Similar to other assets, those contributions to a retirement plan that took place during a marriage are considered community property subject to division in a Texas divorce.
On the other hand, contributions which happened prior to a marriage or after the divorce remain the sole property of the employee with an interest in the plan.
Under Texas’ community property rules, a court has to divide all community property. However, the court does not have to give each spouse half of the property. Specifically, a court does not have to order spouses to divide a retirement plan.
The court may instead, for example, award one spouse additional other property in exchange for the other spouse’s getting to keep his or her plan intact.
Dividing a retirement plan may require several steps
The spouses may disagree about how much of a retirement plan is community property and may also disagree over what is a just division of the plan.

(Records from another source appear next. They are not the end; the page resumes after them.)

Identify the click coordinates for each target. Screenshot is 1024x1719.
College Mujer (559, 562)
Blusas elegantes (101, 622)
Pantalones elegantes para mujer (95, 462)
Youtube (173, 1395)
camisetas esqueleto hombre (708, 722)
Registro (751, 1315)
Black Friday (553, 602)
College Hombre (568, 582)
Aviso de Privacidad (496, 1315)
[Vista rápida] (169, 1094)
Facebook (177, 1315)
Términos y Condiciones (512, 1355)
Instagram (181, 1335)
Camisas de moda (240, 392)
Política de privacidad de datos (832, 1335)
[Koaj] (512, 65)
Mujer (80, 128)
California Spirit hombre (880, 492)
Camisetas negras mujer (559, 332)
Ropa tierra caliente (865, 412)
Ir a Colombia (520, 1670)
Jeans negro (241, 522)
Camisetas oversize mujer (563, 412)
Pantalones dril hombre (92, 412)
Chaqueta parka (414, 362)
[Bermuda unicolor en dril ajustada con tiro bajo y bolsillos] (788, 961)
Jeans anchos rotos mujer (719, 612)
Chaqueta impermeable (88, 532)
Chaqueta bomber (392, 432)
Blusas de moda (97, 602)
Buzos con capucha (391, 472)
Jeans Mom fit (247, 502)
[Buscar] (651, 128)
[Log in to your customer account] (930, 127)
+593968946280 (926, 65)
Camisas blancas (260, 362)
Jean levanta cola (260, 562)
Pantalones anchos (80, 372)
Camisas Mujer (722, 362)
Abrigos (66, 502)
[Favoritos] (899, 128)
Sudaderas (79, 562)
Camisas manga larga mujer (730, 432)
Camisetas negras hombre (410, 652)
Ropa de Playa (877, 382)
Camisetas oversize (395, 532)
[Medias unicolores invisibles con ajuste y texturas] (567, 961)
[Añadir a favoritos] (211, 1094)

In some cases, such as when one of the spouses owns an interest in a retirement pension, the court may also have to decide how much the plan is worth in today’s dollars. This process may require one or both spouses to hire an expert witness to explain the value of the pension.
Even if the spouses agree on each’s respective share, they still may have to negotiate how they want to settle up. If they decide to divide the plan itself, they will also have to execute a special court order, called a Qualified Domestic Relations Order, or QDRO, in order to be sure they protect the tax benefits of the retirement plan.